Elasticsearch's built-in shard placement logic makes decisions based on a calculation that roughly estimates the available disk space in each node and the number of shards of an index per node. Resource usage per partition does not factor into this calculation. As a result, some nodes might receive more resource intensive shards and become "hot". Each search request is processed by multiple data nodes. A hot node that is pushed beyond its limits during a traffic spike can cause performance degradation for the entire cluster.

A common reason for active nodes is partition placement logic that assigns large partitions (based on disk usage) to clusters, making balanced allocation less likely. Typically, a node can be assigned a large shard more than the others, making it hotter in disk usage. The presence of large shards also hinders our ability to scale the cluster incrementally, as adding a data node does not guarantee that all hot nodes will be load reduced (Fig. 2).

(Fig. 2) Adding a data node did not reduce the load on Host A. Adding another node would reduce the load on host A, but the cluster will still have an uneven load spreading.

In contrast, having smaller shards helps reduce the load on all data nodes as the cluster scales, including the "hot" ones (Fig. 3).

Startups Sep 22, 2022 0 88 Add to Reading List

Removing Barriers to Scalability: How We Optimized the Use of Elasticsearch at Intercom

Elasticsearch is an indispensable part of Intercom.

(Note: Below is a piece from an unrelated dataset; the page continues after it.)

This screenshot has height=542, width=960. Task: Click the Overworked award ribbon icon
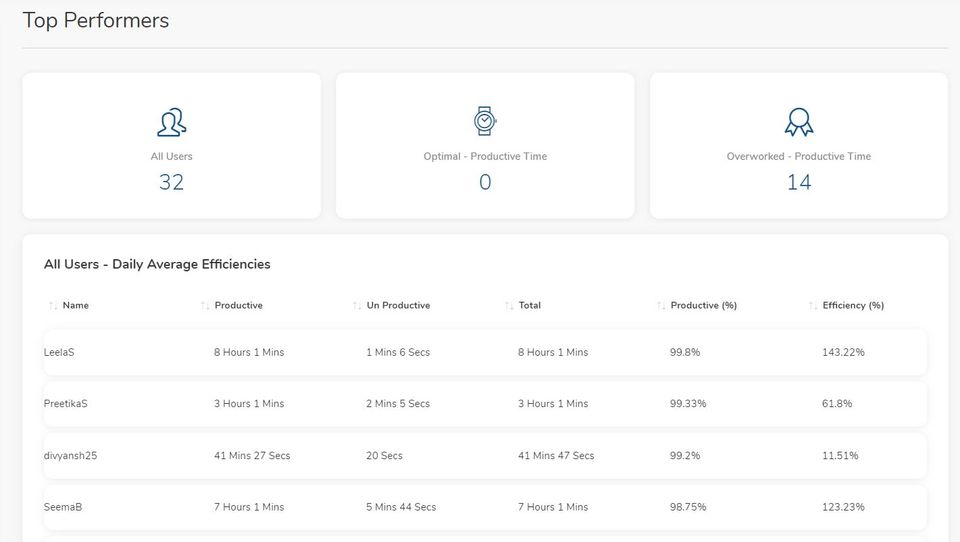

It underpins core Intercom features such as inbox, inbox views, API, articles, user list, reports, resolution bot and our systems internal logging. Our Elasticsearch clusters contain over 350TB of customer data, store over 300 billion documents, and process over 60,000 requests per second at peak times.

As the use of Intercom's Elasticsearch grows, we need to ensure that our systems evolve to support our continued growth. With the recent launch of our next-gen inbox, Elasticsearch's reliability is more critical than ever.

We decided to address an issue with our Elasticsearch configuration that posed an availability risk and threatened future downtime: uneven distribution of traffic/work across nodes in our Elasticsearch clusters.

First Signs of Inefficiency: Load Imbalance

Elasticsearch allows you to scale horizontally by increasing the number of nodes that store data (data nodes). We started noticing a load imbalance between these data nodes: some of them were under more pressure (or "hotter") than others due to higher disk or CPU utilization.

Fig. 1 Imbalance in CPU-usage (Fig. 1) Imbalance in CPU utilization: two hot nodes with approximately 20% higher CPU utilization below average.

Elasticsearch's built-in shard placement logic makes decisions based on a calculation that roughly estimates the available disk space in each node and the number of shards of an index per node. Resource usage per partition does not factor into this calculation. As a result, some nodes might receive more resource intensive shards and become "hot". Each search request is processed by multiple data nodes. A hot node that is pushed beyond its limits during a traffic spike can cause performance degradation for the entire cluster.

A common reason for active nodes is partition placement logic that assigns large partitions (based on disk usage) to clusters, making balanced allocation less likely. Typically, a node can be assigned a large shard more than the others, making it hotter in disk usage. The presence of large shards also hinders our ability to scale the cluster incrementally, as adding a data node does not guarantee that all hot nodes will be load reduced (Fig. 2).

Fig. 4 Adding-nodes

(Fig. 2) Adding a data node did not reduce the load on Host A. Adding another node would reduce the load on host A, but the cluster will still have an uneven load spreading.

In contrast, having smaller shards helps reduce the load on all data nodes as the cluster scales, including the "hot" ones (Fig. 3).